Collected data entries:
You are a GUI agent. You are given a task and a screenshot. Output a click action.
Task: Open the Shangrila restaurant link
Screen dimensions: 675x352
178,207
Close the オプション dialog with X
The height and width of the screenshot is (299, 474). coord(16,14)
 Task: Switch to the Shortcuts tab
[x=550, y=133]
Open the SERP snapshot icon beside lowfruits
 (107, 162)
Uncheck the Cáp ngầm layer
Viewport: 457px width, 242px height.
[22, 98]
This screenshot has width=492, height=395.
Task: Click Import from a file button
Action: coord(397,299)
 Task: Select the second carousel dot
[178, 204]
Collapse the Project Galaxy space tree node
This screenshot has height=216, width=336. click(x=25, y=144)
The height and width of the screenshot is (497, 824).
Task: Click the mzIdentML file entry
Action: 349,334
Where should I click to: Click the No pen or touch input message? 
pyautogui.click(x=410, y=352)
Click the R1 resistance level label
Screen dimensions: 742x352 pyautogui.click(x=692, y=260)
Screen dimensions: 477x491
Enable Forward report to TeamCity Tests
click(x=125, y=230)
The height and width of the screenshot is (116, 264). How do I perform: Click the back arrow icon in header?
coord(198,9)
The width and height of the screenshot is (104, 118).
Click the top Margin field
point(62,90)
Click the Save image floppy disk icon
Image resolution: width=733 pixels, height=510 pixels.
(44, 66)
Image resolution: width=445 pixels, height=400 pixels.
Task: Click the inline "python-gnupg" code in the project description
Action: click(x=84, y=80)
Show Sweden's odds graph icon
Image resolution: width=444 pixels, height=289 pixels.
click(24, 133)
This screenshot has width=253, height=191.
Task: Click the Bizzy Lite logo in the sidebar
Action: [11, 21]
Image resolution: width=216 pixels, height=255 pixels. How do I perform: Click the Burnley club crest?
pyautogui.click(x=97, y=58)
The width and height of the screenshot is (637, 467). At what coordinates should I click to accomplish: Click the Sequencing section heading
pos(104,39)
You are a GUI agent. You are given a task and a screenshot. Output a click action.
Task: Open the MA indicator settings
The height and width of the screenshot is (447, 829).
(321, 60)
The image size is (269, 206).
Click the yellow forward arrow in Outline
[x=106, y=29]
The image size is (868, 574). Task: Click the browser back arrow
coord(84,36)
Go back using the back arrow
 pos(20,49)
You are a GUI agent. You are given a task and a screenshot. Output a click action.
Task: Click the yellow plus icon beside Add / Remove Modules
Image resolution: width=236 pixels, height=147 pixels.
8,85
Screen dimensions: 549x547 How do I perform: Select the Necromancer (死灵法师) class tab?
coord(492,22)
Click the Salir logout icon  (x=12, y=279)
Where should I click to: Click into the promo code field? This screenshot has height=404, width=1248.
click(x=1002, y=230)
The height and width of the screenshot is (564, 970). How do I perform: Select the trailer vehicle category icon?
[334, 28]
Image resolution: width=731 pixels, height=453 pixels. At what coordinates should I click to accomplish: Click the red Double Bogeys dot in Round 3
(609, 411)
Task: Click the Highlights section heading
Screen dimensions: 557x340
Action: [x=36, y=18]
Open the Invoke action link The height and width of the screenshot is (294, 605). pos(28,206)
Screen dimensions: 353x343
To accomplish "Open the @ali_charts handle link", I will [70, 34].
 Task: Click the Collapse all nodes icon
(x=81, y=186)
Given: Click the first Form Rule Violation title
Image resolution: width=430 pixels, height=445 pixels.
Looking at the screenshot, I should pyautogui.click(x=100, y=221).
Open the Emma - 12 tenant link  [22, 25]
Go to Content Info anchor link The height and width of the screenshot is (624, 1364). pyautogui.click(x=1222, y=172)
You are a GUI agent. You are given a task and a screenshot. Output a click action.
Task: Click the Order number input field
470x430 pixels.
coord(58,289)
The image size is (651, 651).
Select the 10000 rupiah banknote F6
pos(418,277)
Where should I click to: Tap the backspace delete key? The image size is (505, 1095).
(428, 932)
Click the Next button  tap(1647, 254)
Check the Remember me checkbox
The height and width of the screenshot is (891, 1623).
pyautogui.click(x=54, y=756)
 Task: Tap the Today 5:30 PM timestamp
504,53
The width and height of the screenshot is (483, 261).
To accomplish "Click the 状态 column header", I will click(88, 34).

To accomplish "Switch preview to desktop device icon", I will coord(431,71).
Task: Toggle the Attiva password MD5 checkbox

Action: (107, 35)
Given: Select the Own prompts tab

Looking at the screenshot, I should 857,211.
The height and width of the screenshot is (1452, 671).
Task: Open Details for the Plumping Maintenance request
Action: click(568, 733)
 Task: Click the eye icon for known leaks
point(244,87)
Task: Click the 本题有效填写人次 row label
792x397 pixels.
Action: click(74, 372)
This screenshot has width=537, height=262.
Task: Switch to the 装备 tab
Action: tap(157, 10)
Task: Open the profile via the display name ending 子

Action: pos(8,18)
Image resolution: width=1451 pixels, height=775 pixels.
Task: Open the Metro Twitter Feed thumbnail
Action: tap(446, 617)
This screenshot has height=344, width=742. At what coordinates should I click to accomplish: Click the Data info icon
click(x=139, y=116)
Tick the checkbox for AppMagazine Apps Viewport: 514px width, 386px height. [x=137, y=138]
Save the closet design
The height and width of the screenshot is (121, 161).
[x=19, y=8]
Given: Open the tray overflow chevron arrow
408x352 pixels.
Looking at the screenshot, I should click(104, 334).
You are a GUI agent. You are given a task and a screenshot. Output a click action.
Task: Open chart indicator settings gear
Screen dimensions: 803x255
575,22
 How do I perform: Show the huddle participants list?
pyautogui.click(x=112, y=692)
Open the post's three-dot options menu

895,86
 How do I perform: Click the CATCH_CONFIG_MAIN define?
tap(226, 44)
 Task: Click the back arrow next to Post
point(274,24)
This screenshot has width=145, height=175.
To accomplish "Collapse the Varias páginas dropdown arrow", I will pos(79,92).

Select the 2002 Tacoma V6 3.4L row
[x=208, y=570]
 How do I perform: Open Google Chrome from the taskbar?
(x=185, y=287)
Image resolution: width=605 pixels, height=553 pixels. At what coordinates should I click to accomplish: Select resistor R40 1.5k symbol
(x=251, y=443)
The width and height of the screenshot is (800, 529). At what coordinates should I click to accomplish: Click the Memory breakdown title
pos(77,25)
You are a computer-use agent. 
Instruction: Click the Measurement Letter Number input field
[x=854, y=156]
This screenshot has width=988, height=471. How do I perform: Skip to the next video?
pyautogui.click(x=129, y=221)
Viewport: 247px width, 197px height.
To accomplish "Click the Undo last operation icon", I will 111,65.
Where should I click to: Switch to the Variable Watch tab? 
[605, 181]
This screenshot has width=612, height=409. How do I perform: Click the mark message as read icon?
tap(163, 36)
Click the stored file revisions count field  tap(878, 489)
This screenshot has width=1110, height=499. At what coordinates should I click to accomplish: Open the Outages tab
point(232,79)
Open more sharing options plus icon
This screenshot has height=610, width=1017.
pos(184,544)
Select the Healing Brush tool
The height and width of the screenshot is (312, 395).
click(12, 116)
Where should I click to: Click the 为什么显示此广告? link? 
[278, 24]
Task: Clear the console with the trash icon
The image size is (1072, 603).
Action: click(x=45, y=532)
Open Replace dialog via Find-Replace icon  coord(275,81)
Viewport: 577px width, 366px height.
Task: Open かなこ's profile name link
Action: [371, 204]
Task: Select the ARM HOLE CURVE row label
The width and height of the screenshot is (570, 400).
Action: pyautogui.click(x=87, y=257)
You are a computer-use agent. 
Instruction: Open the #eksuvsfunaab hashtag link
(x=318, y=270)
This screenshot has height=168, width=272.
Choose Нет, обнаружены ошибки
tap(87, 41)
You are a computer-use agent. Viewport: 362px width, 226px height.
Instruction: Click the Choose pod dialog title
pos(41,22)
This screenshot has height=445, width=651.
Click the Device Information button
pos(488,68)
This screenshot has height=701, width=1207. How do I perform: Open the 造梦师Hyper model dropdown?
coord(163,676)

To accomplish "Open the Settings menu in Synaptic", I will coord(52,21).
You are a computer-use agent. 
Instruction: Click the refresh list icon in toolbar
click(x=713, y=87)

Exercise →
Starting from the records above, copy each line where the string "will" is found.

Result for this exercise →
To accomplish "Open the @ali_charts handle link", I will [70, 34].
To accomplish "Click the 状态 column header", I will click(88, 34).
To accomplish "Switch preview to desktop device icon", I will coord(431,71).
To accomplish "Collapse the Varias páginas dropdown arrow", I will pos(79,92).
To accomplish "Click the Undo last operation icon", I will 111,65.
To accomplish "Open the Settings menu in Synaptic", I will coord(52,21).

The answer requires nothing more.